_EXPLORE THE MATERIAL:_
**1.** From the World Voice Day article, list the four things the sentence starting "Even in this age of" names as belonging to that age.
**2.** Carry the World Voice Day article forward from its final sentence.

══ EXTRACTED TEXT ══

Human voice links us all together, helps define us as human beings: U-M Vocal Health Center director

In recognition of World Voice Day on April 16, Norman D. Hogikyan, M.D., professor of otolaryngology at the University of Michigan Medical School and director of the U-M Vocal Health Center, reminds us not only to think about vocal health, but the ways in which the human voice influences our lives and unites us.

"The human voice links us all together and helps define us as human beings," Hogikyan says. "The voice communicates so much more than just words."

Hogikyan offers these points to ponder:

Even in this age of texting, e-mail, Facebook and Twitter, the spoken word remains the primary mode of communication worldwide for most people -- true communication and not just dissemination of information or media. Even an individual who frequently uses electronic communication will have had the experience of needing the spoken word to clarify a point or resolve a conflict that developed over a misinterpreted text, e-mail or posting. The mutual understanding that comes through the human voice cannot be duplicated.

While the words to a song may be inspiring or heartfelt, do you really need to understand the language being sung in order to be moved? Is it not the beauty of the human voice itself that stirs us through singing?

Have you ever had the experience of traveling in a country where you did not speak the language and yet somehow seemed to communicate? While waving hands and pointing fingers can certainly help with directions, the shared human voice quickly allows us to discern who is a new friend ready to provide assistance and with whom we can connect vocally.

═══
══ DATA PROVIDED ══

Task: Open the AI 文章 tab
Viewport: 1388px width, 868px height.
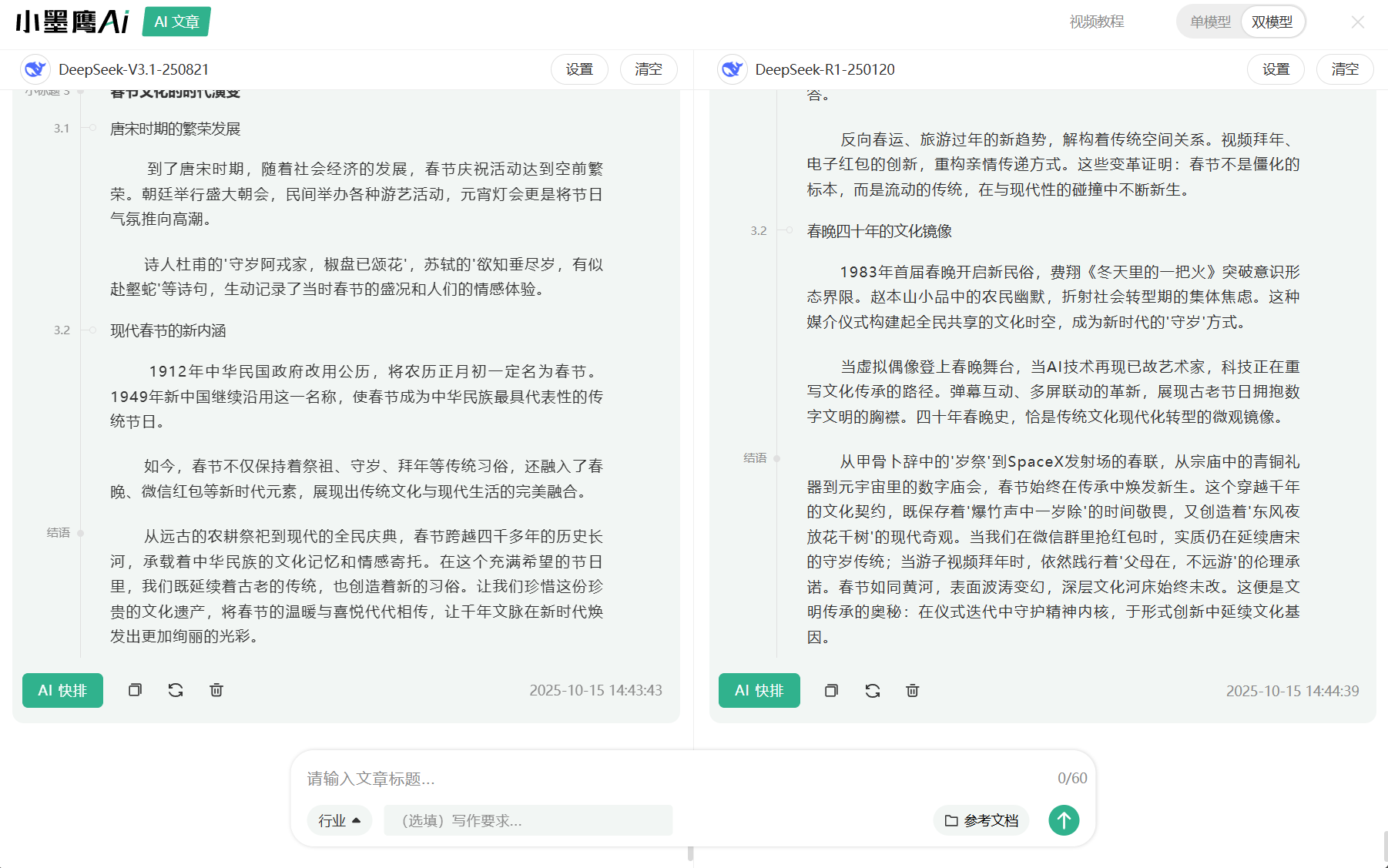Action: [x=176, y=22]
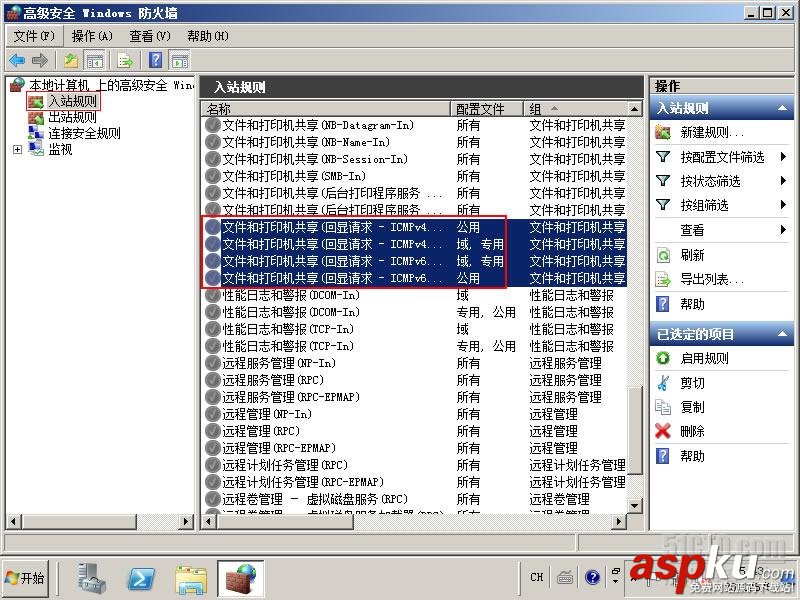
Task: Click the back navigation arrow
Action: 17,60
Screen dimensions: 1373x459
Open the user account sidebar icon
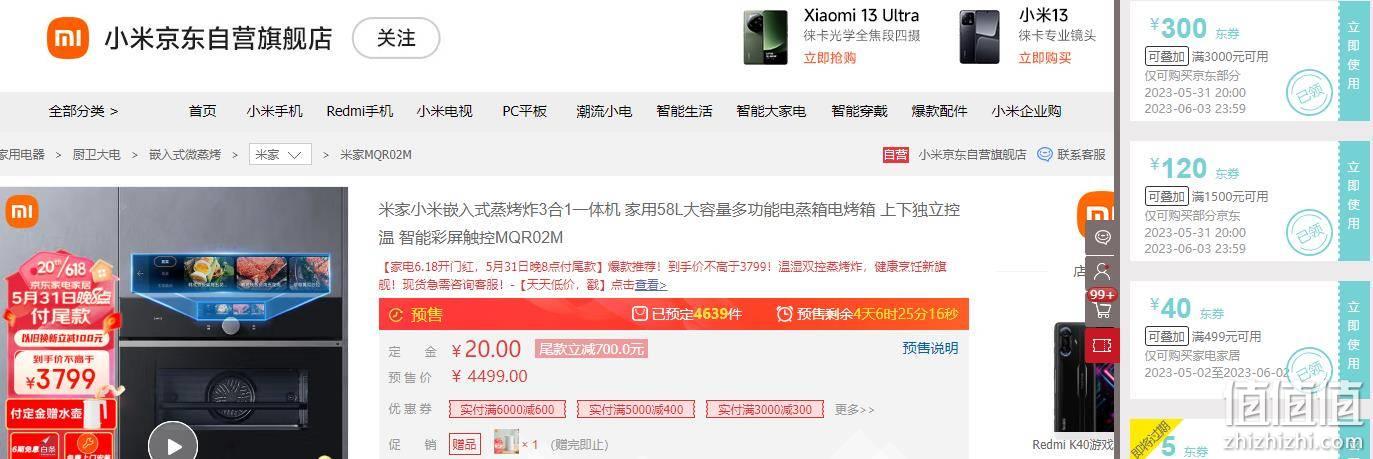1102,271
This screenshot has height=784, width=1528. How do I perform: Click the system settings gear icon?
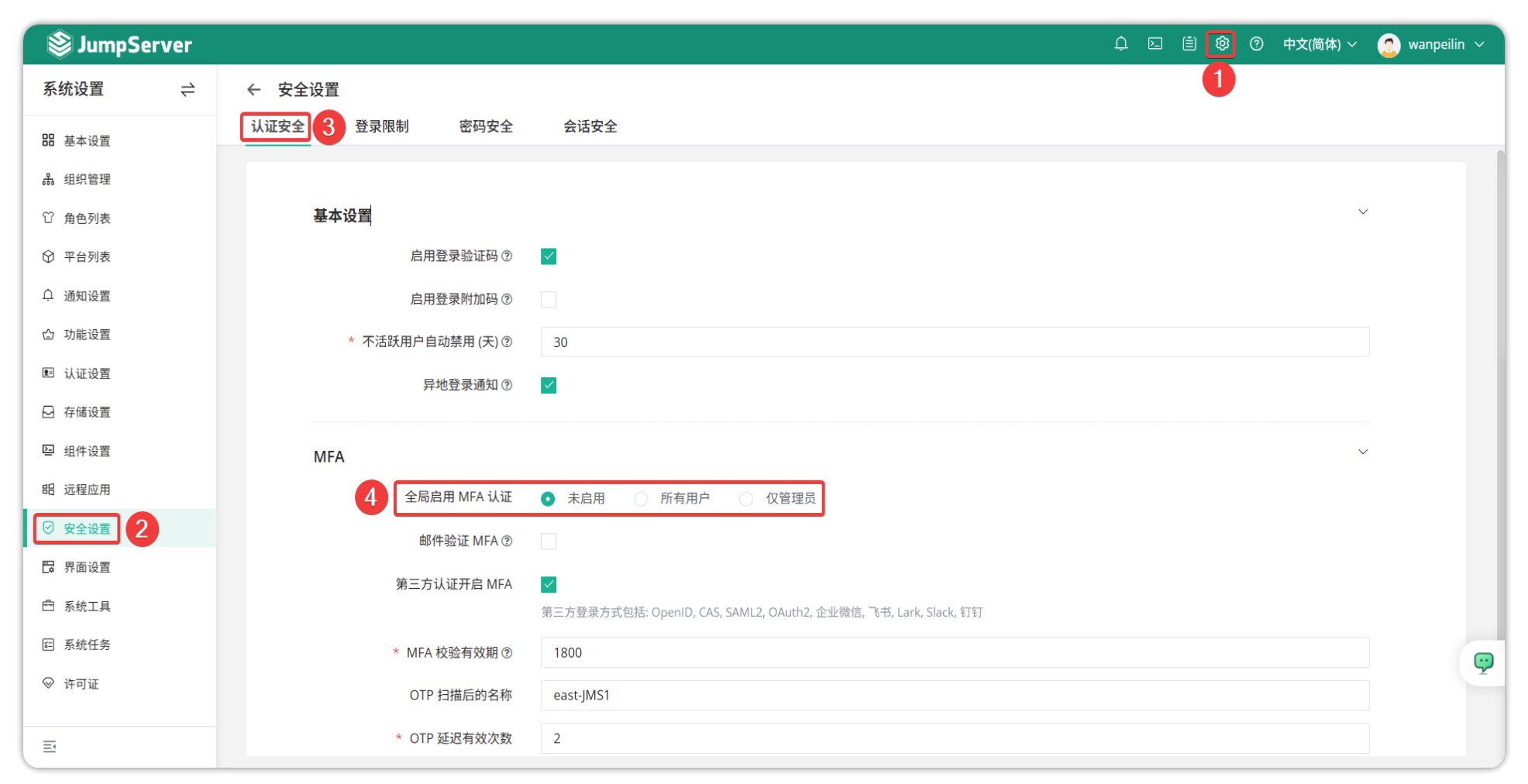[1221, 44]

═══

_YOUR RESPONSES:_
**1.** texting, e-mail, Facebook, Twitter

**2.**
Sometimes cancer or severe injury can require the complete removal of a person's voice box. These courageous individuals are often still be able to speak after reconstruction and with the will to let their voices be heard. The incredible human voice can even transcend loss of the voice box itself.

What about laughter or crying of young children? Whether they live nearby or on a different continent, the voice of a joyous or distressed child is something that engages our emotions and cannot be ignored.

The voice that we share is what we celebrate on World Voice Day! At this time and throughout the year, the U-M Vocal Health Center encourages you to take care of your voice. A few simple vocal health tips include:

* Keep yourself well hydrated.
* Don't smoke.
* Don't scream or shout. Use a microphone if you need to project your voice.
* Rest your voice if you have laryngitis.
* Get evaluated by an Otolaryngologist (Ear, Nose and Throat physician) if you have persistent hoarseness.